A thermoplastic polymer, made from the vinyl chloride monomer, that has a crystallinity range from 0 - ~ 10%. Polyvinyl chloride (PVC) was discovered twice: in 1838, when French physicist Henri Regnault noticed a solid mass inside of a container of vinyl chloride gas, and in 1872, when German chemist Eugen Baumann observed the same phenomenon. PVC was patented in 1913 in Germany, but wasn’t commercialized until 1926, when a chemist working for the American company B. F. Goodrich, Waldo Semon, discovered a method to use PVC as a waterproof coating. The first moldable PVC, called Koroseal, was introduced in 1930.

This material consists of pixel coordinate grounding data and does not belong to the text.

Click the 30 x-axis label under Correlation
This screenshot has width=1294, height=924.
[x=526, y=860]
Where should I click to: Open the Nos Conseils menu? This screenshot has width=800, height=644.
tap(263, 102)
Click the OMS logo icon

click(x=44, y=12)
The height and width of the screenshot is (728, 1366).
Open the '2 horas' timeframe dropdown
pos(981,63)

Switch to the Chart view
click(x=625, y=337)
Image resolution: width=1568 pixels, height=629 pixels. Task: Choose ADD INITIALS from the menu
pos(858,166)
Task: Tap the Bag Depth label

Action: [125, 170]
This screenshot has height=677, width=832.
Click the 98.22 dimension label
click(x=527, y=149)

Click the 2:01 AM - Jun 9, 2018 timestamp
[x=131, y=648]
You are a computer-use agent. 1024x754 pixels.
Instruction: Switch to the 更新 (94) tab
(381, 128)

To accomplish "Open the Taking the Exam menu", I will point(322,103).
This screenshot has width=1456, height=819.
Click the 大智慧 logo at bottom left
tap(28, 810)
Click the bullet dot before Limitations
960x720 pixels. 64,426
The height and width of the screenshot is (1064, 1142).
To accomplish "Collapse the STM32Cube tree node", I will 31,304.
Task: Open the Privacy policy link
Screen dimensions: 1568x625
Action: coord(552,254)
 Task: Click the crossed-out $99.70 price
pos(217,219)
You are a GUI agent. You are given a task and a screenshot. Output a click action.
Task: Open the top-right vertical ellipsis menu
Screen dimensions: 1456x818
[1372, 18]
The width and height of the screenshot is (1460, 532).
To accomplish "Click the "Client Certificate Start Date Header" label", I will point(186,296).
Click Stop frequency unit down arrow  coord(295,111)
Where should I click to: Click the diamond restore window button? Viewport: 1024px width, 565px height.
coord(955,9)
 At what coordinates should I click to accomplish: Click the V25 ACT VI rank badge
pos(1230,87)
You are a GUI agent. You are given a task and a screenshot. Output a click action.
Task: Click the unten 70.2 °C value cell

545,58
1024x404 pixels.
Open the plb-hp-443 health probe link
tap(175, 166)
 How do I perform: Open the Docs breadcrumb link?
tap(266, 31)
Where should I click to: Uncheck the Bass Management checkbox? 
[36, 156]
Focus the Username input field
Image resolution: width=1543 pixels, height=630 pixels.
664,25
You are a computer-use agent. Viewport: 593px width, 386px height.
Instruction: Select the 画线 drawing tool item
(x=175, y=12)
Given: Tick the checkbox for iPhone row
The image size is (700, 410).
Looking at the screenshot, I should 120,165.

PVC is resistant to moisture but stabilizers are needed to prevent discoloration from light and heat. Lightly plasticized PVC has been used for gramophone records. Heavily plasticized PVC is used as a rubber substitute for thin sheeting, wire coverings, gaskets, tubing, raincoats, storage sleeves and fabric coatings. Phthalate plasticizers were commonly used in the middle of the 20th century for PVC plastics. However, these oily plasticizers tended to creep and separate with time producing an oily surface and leaving a brittle substrate so some more recent PVC formulations use copolymerization techniques for film modification rather than plasticizers. Rigid unplasticized PVC was introduced in 1958 in Europe as alternative piping for town water services to replace corroded iron pipes. Artificial leathers, such as naugahyde (developed in 1936), became popular in the 1960s and 70s for use as upholstery.
Synonyms and Related Terms
PVC; vinyl; polyvinylchloride; poli(cloruro de vinilo) (Esp.); chlorure de polyvinyle (Fr.); polivinil cloruro (It.); policloreto de vinilo (Port.); poly(vinyl chloride); poly vinylchloride (sp); chloroethene polymer; vinyl chloride plastic; poly(chlorethylene)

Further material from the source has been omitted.